Nextlink Internet and Tarana announced a partnership to bring gigabit broadband service to communities and rural areas in 11 states: Illinois, Indiana, Iowa, Kansas, Louisiana, Minnesota, Nebraska, Oklahoma, South Dakota, Texas and Wisconsin. They expect to expand service to hundreds of rural counties over the next several years, covering over a quarter million households, according to a press release.
Part of this ties back to the Citizens Broadband Radio Service (CBRS) licenses Nextlink picked up at auction in 2020. Nextlink bid $28.4 million for 1,072 Priority Access Licenses (PALs), which it’s using as part of its fixed wireless deployment. The company has big ambitions for doing its part to close the digital divide.
Tarana also offers a 5 GHz version of its platform, but Nextlink’s first choice is to use the 3.5 GHz CBRS spectrum where it has PALs, according to Claude Aiken, chief strategy officer and chief legal officer at Nextlink.

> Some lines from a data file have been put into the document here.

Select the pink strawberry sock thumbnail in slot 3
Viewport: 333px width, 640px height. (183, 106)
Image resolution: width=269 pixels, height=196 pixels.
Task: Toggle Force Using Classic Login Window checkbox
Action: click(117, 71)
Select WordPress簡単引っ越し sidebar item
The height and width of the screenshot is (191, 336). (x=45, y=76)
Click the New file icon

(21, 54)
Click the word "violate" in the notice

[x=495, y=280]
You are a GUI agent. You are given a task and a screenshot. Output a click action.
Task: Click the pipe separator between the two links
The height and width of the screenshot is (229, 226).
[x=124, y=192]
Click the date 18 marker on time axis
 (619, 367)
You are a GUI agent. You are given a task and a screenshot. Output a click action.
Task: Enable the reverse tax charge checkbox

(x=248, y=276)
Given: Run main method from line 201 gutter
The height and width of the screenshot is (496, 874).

Nextlink is trying to do a couple of things with this platform, he said. One is to create competition in areas traditionally served by just one service provider, which could be a cable company or another fiber provider.
Another is stepping up and exceeding its Connect America Fund (CAF) obligations. Nextlink is receiving $281 million from the FCC to deploy 100/20 Mbps broadband to more than 100,000 locations across six states under the FCC’s CAF Phase 2 program.
It’s required to reach 40% of its deployment by the end of this year, but Nextlink announced in August that it’s already more than 50% completed with its obligation – with no signs of slowing down.
On top of that, it’s now deploying equipment that can do up to 500 Mbps in those areas where it’s mandated to deliver 100 Mbps. Nextlink is using Tarana’s G1 platform, which promises to deliver gigabit services at impressive distances and in non-line-of-sight (NLoS) paths.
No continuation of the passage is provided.